Validation of a translatable chronobiological signature of early relapse in bipolar disorder
Grantholders
Prof Greg Murray
Swinburne University of Technology, Australia
Prof Jan Scott
Newcastle University, United Kingdom
Dr Sandipan Ray
Indian Institute of Technology Hyderabad, India
Prof Richard Porter
University of Otago, New Zealand
Dr Fatemeh Hadaeghi
University Medical Center Hamburg-Eppendorf, Germany
Prof Denny Meyer
Swinburne University of Technology, Australia
Project summary
The aim of this multi-national project is to provide a quantum advance in understanding the mechanisms of sleep and circadian rhythm disruption amongst people with established bipolar disorder (BD). Our methodological focus is a high-resolution signal of specific relevance to BD - the 24-hour rest-activity rhythm as measured by actigraphy. Across four work packages, distinct sleep and circadian features from this signal will be parsed through a machine learning approach called network analysis, and validated as a predictor of early relapse amongst inter-episode patients (Study 1 Australia), as a covariate of recovery from acute manic and depressive illness (Study 2 New Zealand), and as a proxy of endogenous circadian pathogenesis of BD (Study 3 India).

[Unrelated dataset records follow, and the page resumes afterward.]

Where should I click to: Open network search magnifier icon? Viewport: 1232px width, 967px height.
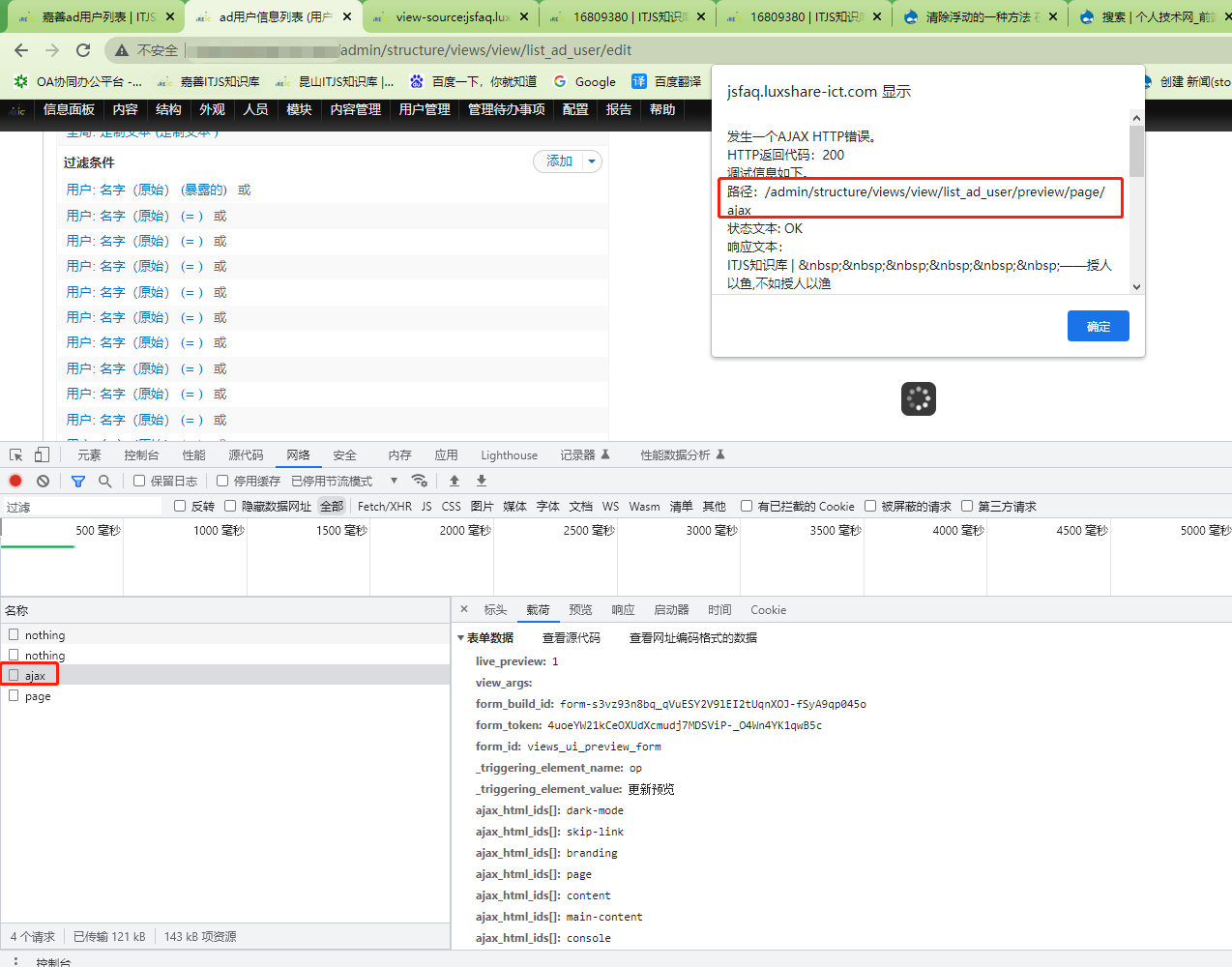(x=104, y=481)
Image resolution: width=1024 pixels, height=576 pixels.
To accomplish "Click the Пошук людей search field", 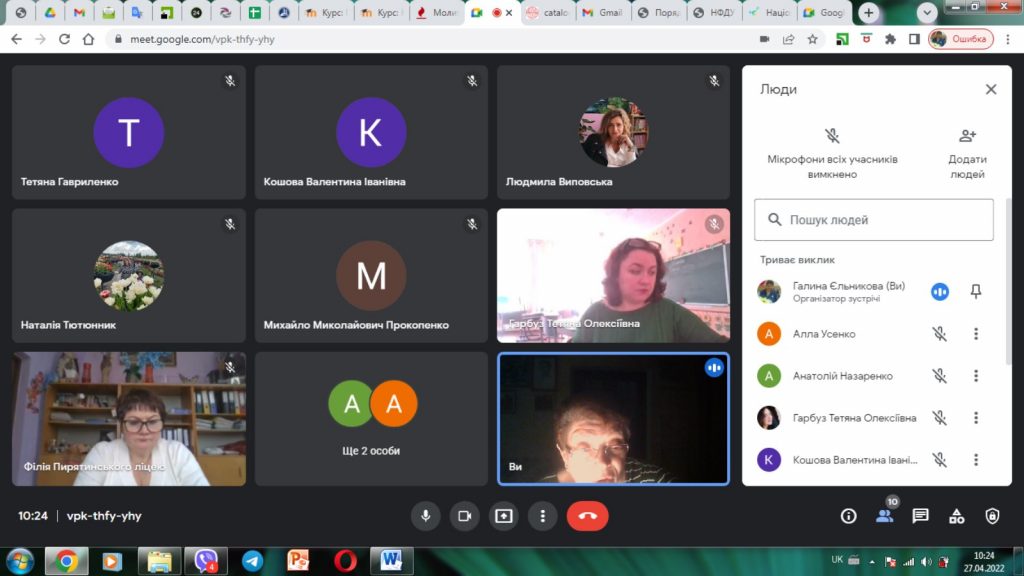I will [x=873, y=220].
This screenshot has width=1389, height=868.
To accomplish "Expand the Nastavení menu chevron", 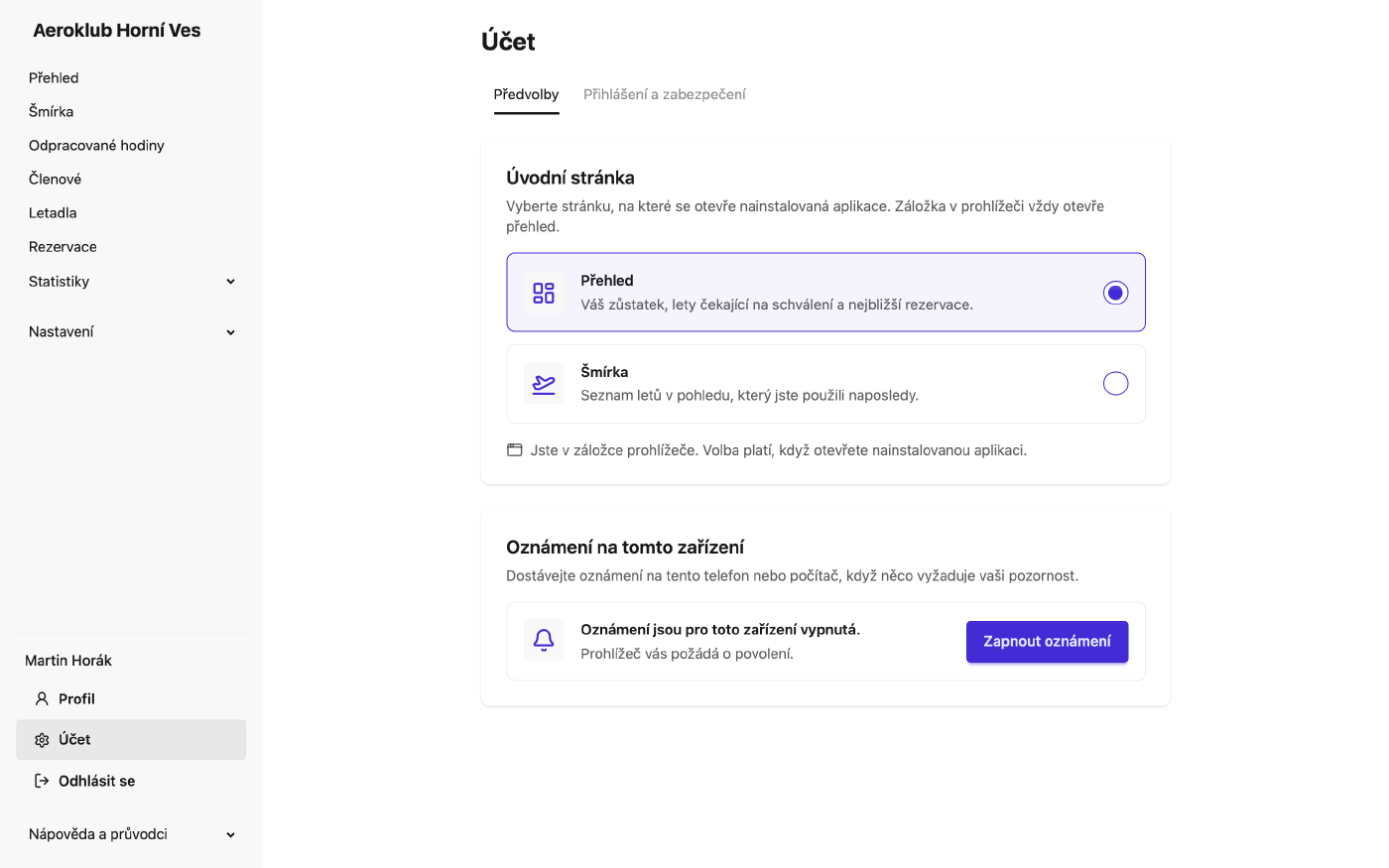I will 230,332.
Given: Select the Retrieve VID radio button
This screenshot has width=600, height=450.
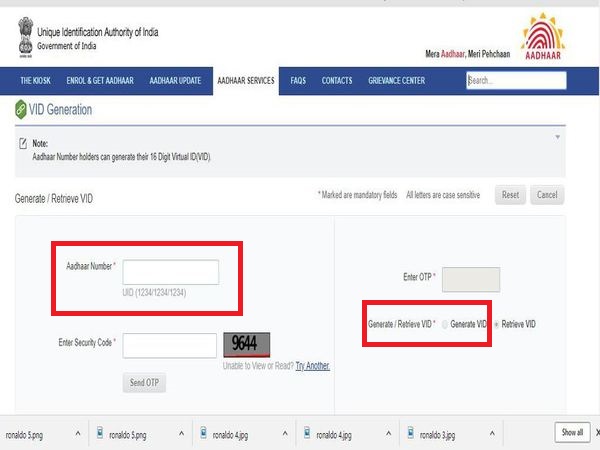Looking at the screenshot, I should click(494, 325).

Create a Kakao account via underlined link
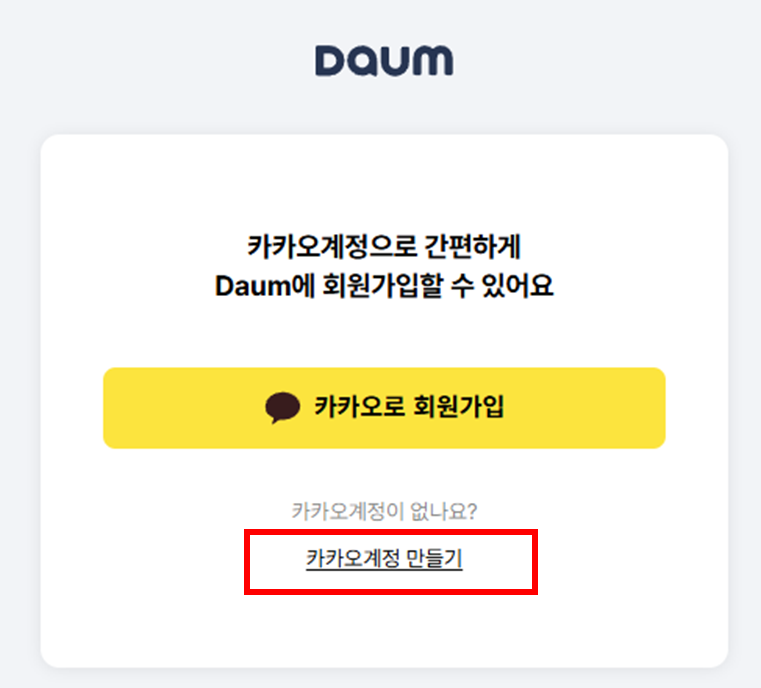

In the integrative Work Package 4, findings from these complementary investigations will be cross-validated and synthesised into a theoretically and empirically grounded chronobiological signature of early relapse in BD. This biosignature could be the basis for a future automated early warning technology for BD (our long-term goal). Work Package 4 will also generate a new multi-national dataset and data processing pipelines to be shared with future researchers. Our multi-disciplinary team is uniquely qualified to undertake this project in collaboration with our long-standing lived experience collaborators.